Also found that this base had a manufacturing defect from new it hadn't been ground flat - 1-1.5mm high spot at the rear curve of the base,but a quick go on the sanding disc sorted that out


----------



## Hasi

Jim on his better-than-new mission









Hasi on his wowed-over-and-over mission









But hey, manufacturing in the old days must have been fairly easy-going... fattoria dolce vita.


----------



## jimbojohn55

Mr King a classic - I was lucky enough to see him live at the Tower ballroom in Blackpool many years ago

a particular favourite that I very much cherish is Hummingbird


----------



## jimbojohn55

the perfect weather for priming a pav base


----------



## jimbojohn55

and then on with the paint &#8230;..and the bumps on the front are still showing - so back to sanding, priming then painting.


----------



## jj-x-ray

Do you think you can hide a casting imperfection? Fair dos I don't think I'd have been too bothered,but then I don't have your eye for detail or commitment


----------



## jimbojohn55

jj-x-ray said:


> Do you think you can hide a casting imperfection? Fair dos I don't think I'd have been too bothered,but then I don't have your eye for detail or commitment


Its just a little roughness on the surface, it sanded out easily.
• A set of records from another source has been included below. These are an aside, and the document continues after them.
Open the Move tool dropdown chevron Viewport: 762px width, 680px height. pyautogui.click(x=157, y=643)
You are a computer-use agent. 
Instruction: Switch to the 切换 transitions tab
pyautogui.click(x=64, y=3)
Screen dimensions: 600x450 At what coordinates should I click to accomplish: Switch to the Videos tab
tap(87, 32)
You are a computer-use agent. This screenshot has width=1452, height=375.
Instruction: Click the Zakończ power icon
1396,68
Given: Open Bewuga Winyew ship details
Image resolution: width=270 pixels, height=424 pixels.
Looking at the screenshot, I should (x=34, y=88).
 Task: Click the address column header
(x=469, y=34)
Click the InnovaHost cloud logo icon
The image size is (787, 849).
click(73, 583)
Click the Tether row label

The problem is once you've spotted it you cant not notice it particularly as it sat on a curved corner so would always catch the light at some point, the imperfections of the base reflect rushed production or a sub contractor early quality control, the rest of the machine is so well made that it deserves to match the quality of the other components.

maybe as you get older you get more OCD about these things


----------



## Hasi

love the approach!

According to ye olde 80/20 rule you'll get to 80% completion in about 20% of total time. For the rest you need two things: steadiness and, well, time. Especially the latter, but maybe both are virtues of maturity









Every time I rushed it, I broke something... just saying...


----------



## coffeechap

jimbojohn55 said:


> maybe as you get older you get more OCD about these things


Oh dear how does Ronsil get out of bed!


----------



## jimbojohn55

So the pavs base had a number of coats of paint and is on a long dry process but looking good, the new seals are standing by so its time to start tackling the base.
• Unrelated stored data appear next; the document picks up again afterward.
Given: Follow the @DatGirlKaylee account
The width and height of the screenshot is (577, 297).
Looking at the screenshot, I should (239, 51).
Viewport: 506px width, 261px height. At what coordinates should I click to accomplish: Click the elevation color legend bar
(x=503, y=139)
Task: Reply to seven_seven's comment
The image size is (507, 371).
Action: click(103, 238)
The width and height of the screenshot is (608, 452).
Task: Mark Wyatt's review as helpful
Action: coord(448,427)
The base is in remarkable condition apart from one edge which has been in the sun of next to a heat source for a while, the thing with natural rubber is you cant actually restore it much as it continues to degrade over time - True story Nasa cant stop their rubber parts of their 60,s space suit collection degrading.

when it looks like it does below you are talking more of replacing the missing and damaged rubber with something compatible that has the same colour and texture. You can sand through the crud as I have but the surface needs building up. In the meantime after sanding back the surface a little Ive rubbed in some pure Glycerol (boots cold cure isle 95p) to restore some flexability and gluing the cracks up with super glue.


----------



## jimbojohn55

Just a base update - if you like watching paint dry then hammarite is the paint for you, you would think the process speeds up in this weather but nope

also I was interested to see the thread on the portafilter was as new - no rust this is the first time ive seen this on any pav - this one must have just been driven to church on a sunday so to speak.


----------



## jimbojohn55

The sight glass tubes on the earliest pavs are sealed by compression of washers onto the ends of the tube rather than compression of a washer around them, technically both work fine but the early tubes are more sensitive to compression from the top nut. The early tubes as a result are made from a thicker 2.5mm wall thickness rather than the thinner current design. On close inspection a crack could be seen in the old tube going down the whole of its length, you cant get these thicker borosilicate glass tubes off the shelf so I commissioned 3 from Tuffnell glass on ebay, for a very reasonable £10 inc postage - why three well in case I find the breaking point on refitting then ive got 2 more chances !


----------



## Hasi

borosilicate glass is some hard stuff









unless there's internal tension/faulty production, you shouldn't be easily breaking it.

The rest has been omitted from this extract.